I'm back to Firefox now as a primary browser because of some features not yet available in Chrome. The big one being Firebug. I didn't realize how often I right-click on an element to inspect it in Firebug, check the Net tab, etc. I also like how when you change the text size in Firefox (i.e. zooming text), how Firefox remembers the size you last had when coming back to a website. In Chrome, you have to adjust the text size again every time you go back to a website. Also, URLs in the status bar when you hover your mouse over a link are often truncated because the space Chrome allocates to show the URL in the statusbar seems to be a fixed width. There's actually a lot of extra room to show the entire URL, and I hope this gets resolved soon.
So for now, Chrome is not yet ready for prime time (for me). Google is of course working on lots of improvements for Chrome. This includes adding an extensions framework so people can start developing extensions for Chrome. I haven't heard of any type of Firebug for Chrome initiative, but for me, something like this would add mega value to Chrome. I plan on sticking with Firefox which has treated me well, but checking back on Chrome every once in a while.
December 19, 2008 at 6:05 PM
I still see web-based and desktop-based email applications which only support folders to file email away into. I'm a Gmail user and have the luxury of using tags to organize emails. Tags are actually known as labels in Gmail. But whatever the name, tags are in my mind, unquestionably superior to folders.
I don't remember talking to anyone who said they do not find the tag system better than the folder system. And even if a person felt more comfortable associating an email with only one identifier, a single tag can be put on an email as multiple tags are of course not mandatory.
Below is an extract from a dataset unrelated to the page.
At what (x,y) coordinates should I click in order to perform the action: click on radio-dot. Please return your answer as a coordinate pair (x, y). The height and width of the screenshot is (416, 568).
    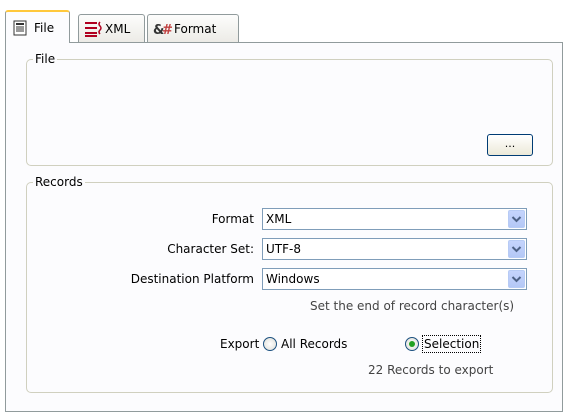
    Looking at the image, I should click on (412, 344).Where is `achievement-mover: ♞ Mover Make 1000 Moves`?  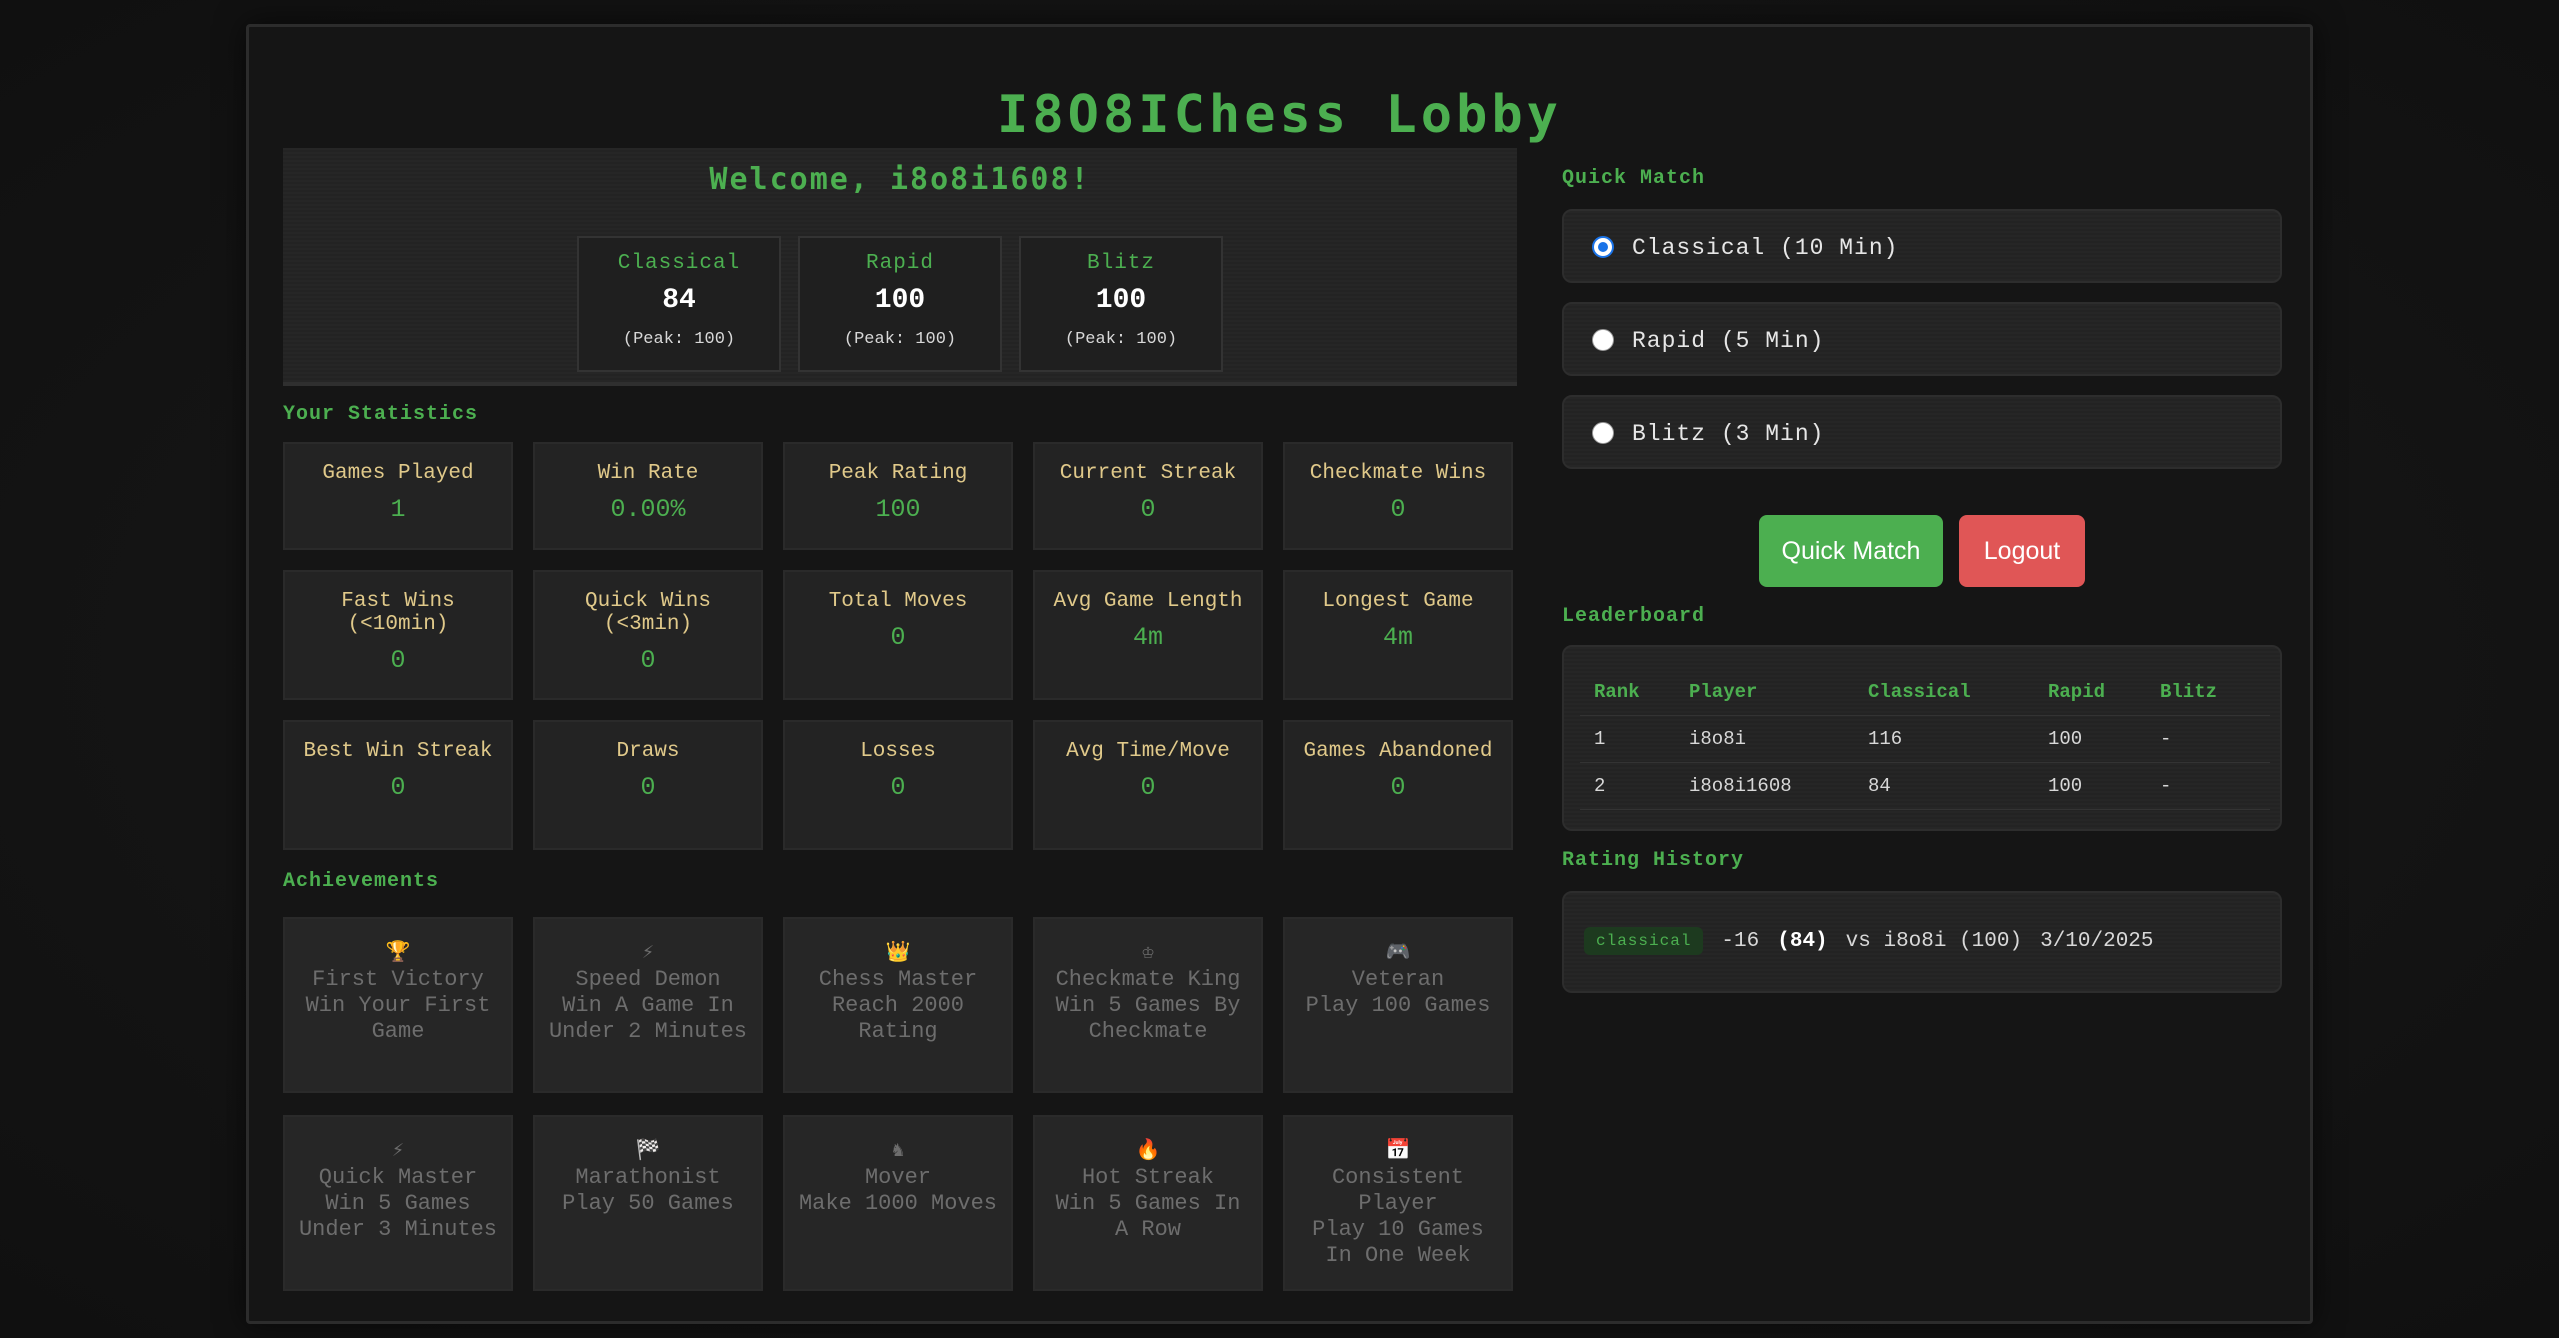 achievement-mover: ♞ Mover Make 1000 Moves is located at coordinates (898, 1203).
Given the benefits of tags over folders, I can't see why any company developing an email application would not want to replace the old, inflexible folder system with a tagging system.
Folders and tags are not limited to just the email world. They exist for bookmarking urls too. Tags were introduced in Firefox 3 which now supports both folders and tags. I don't regularly use other browsers, but taking a glance through IE7, Safari and Chrome, it appears FF3 is the only browser among these that supports tagging bookmarks. FF3, Safari and Chrome also have search capability to find bookmarks. This may seem like a given, but I don't see any bookmark searching capability in IE7. FF3 also introduced a very cool concept of saving the criteria used in a bookmark search as a "virtual bookmark folder" so you can later click on the virtual bookmark folder to see real-time bookmark matches satisfying the saved criteria.
I use multiple tags for my bookmarks too. I've actually been using Google Bookmarks since before FF3 was released, so I've unfortunately never spent any significant time using FF3's bookmark tagging. The big advantage of Google Bookmarks being that I can access all of my bookmarks on any computer since my bookmarks are stored on Google's servers. I just need to log into my Google account to access these bookmarks. Google makes it easy to bookmark a page too with a bookmarklet they provide and I keep in my Firefox bookmarks menu. So bookmarking a site into Google Bookmarks requires just as little work as it would be to bookmark a site into Firefox.
Whether it be emails or bookmarks, tagging has proved to be really helpful when looking for stuff later. There's probably lots of areas other than email and bookmarks where tagging would be useful as well. If you're stuck with the restricting folder system for emails or bookmarks, I'd suggest requesting your provider to upgrade their app to a tagging system or, if possible, move to a provider that supports tagging.